*** THE DATA ***
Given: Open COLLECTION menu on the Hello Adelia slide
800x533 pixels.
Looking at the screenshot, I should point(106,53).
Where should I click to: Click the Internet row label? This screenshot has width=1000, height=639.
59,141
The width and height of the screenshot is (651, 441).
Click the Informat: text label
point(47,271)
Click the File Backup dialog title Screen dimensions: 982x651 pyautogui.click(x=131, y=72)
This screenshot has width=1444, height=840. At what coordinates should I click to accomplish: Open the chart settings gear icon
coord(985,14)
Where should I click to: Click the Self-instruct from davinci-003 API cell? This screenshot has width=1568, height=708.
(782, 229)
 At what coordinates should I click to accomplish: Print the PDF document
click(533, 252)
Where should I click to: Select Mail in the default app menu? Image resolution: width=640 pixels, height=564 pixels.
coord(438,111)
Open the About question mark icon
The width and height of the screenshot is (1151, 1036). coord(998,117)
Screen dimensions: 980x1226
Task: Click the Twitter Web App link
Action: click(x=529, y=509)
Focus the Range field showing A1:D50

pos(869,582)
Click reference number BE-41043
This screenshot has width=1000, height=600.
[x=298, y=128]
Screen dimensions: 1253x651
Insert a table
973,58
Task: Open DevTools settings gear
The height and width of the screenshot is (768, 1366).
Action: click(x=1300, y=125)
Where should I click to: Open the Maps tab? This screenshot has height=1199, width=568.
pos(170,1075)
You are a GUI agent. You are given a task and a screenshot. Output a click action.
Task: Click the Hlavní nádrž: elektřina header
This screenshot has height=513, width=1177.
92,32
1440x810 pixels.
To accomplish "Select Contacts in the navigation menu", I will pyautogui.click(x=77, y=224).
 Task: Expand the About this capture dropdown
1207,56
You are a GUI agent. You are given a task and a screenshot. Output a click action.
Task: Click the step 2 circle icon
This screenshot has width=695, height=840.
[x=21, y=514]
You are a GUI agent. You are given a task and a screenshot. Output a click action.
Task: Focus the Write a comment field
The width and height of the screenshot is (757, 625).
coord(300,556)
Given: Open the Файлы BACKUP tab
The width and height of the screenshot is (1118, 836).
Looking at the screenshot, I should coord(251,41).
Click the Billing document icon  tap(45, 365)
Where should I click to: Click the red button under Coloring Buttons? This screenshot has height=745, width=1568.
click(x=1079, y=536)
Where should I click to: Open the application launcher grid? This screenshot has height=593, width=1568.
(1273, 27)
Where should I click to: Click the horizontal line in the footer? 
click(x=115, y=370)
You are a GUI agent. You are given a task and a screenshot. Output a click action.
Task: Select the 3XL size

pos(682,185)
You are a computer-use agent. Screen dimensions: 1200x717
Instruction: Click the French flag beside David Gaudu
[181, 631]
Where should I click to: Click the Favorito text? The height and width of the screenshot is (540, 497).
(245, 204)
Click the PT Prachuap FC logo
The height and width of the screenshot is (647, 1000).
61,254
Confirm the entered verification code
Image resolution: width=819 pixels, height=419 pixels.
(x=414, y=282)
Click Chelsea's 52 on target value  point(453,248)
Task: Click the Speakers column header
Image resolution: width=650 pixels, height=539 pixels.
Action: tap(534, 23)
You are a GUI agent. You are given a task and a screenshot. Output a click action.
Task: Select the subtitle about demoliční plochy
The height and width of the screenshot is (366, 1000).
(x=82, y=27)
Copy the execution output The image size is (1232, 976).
*** End of THE DATA ***
Return exactly the lines from the one containing "You are a computer-use" to the last line of the data, and nothing more.

You are a computer-use agent. Screen dimensions: 1200x717
Instruction: Click the French flag beside David Gaudu
[181, 631]
Where should I click to: Click the Favorito text? The height and width of the screenshot is (540, 497).
(245, 204)
Click the PT Prachuap FC logo
The height and width of the screenshot is (647, 1000).
61,254
Confirm the entered verification code
Image resolution: width=819 pixels, height=419 pixels.
(x=414, y=282)
Click Chelsea's 52 on target value  point(453,248)
Task: Click the Speakers column header
Image resolution: width=650 pixels, height=539 pixels.
Action: tap(534, 23)
You are a GUI agent. You are given a task and a screenshot. Output a click action.
Task: Select the subtitle about demoliční plochy
The height and width of the screenshot is (366, 1000).
(x=82, y=27)
Copy the execution output The image size is (1232, 976).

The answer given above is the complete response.